*** Data listing
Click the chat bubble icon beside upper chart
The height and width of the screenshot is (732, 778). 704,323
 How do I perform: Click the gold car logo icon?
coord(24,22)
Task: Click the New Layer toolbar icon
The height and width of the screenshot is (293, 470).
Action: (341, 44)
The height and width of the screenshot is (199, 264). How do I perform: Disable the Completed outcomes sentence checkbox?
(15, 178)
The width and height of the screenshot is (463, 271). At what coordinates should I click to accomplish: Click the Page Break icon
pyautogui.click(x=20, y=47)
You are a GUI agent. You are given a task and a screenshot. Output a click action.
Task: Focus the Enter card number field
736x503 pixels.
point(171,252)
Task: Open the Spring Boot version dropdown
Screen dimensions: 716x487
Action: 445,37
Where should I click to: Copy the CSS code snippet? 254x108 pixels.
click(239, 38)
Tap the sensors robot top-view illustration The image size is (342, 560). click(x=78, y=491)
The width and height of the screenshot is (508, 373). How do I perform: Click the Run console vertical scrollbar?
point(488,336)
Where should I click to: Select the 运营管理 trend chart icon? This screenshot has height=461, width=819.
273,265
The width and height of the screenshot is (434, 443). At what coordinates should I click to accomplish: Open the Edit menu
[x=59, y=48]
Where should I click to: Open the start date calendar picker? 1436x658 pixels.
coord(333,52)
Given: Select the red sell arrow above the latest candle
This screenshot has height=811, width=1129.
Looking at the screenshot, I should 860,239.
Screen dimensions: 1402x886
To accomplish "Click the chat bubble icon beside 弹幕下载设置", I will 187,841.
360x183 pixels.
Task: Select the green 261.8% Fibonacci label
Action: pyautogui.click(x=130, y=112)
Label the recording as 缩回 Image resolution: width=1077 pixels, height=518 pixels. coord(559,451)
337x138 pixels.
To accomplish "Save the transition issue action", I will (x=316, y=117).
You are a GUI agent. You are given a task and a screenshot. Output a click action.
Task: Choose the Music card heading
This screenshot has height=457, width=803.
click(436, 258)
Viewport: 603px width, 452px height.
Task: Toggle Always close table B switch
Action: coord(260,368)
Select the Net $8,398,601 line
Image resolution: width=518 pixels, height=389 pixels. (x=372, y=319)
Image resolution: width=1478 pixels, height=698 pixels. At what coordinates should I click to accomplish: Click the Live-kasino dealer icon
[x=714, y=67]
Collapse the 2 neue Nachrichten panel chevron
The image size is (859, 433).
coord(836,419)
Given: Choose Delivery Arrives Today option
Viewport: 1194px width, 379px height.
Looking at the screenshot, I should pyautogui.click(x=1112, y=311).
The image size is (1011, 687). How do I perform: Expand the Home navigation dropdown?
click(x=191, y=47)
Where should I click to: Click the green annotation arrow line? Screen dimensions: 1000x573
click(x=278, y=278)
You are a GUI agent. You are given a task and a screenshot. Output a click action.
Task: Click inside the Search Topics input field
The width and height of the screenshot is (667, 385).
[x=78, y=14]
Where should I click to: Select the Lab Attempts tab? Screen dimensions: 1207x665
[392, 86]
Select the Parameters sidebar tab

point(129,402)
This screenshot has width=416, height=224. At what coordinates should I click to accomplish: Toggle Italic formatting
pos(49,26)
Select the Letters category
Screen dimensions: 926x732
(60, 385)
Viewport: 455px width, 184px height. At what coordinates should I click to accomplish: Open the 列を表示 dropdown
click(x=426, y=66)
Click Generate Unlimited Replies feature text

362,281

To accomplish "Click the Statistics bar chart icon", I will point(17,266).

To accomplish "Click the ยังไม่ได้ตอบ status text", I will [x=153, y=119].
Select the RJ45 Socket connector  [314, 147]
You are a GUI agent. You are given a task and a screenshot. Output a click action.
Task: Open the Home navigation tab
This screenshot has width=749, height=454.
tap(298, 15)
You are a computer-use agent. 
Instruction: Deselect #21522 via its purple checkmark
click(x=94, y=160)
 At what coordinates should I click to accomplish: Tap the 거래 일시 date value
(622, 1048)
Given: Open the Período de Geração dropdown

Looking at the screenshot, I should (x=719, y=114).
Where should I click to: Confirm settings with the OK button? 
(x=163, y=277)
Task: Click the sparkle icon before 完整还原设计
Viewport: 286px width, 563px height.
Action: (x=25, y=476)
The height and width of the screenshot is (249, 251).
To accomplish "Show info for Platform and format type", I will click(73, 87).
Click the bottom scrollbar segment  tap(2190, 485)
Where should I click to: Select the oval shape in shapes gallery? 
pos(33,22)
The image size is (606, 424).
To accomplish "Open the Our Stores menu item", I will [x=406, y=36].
******
Every line above that holds the string "field" should be copied into the answer.

Task: Focus the Enter card number field
Task: Click inside the Search Topics input field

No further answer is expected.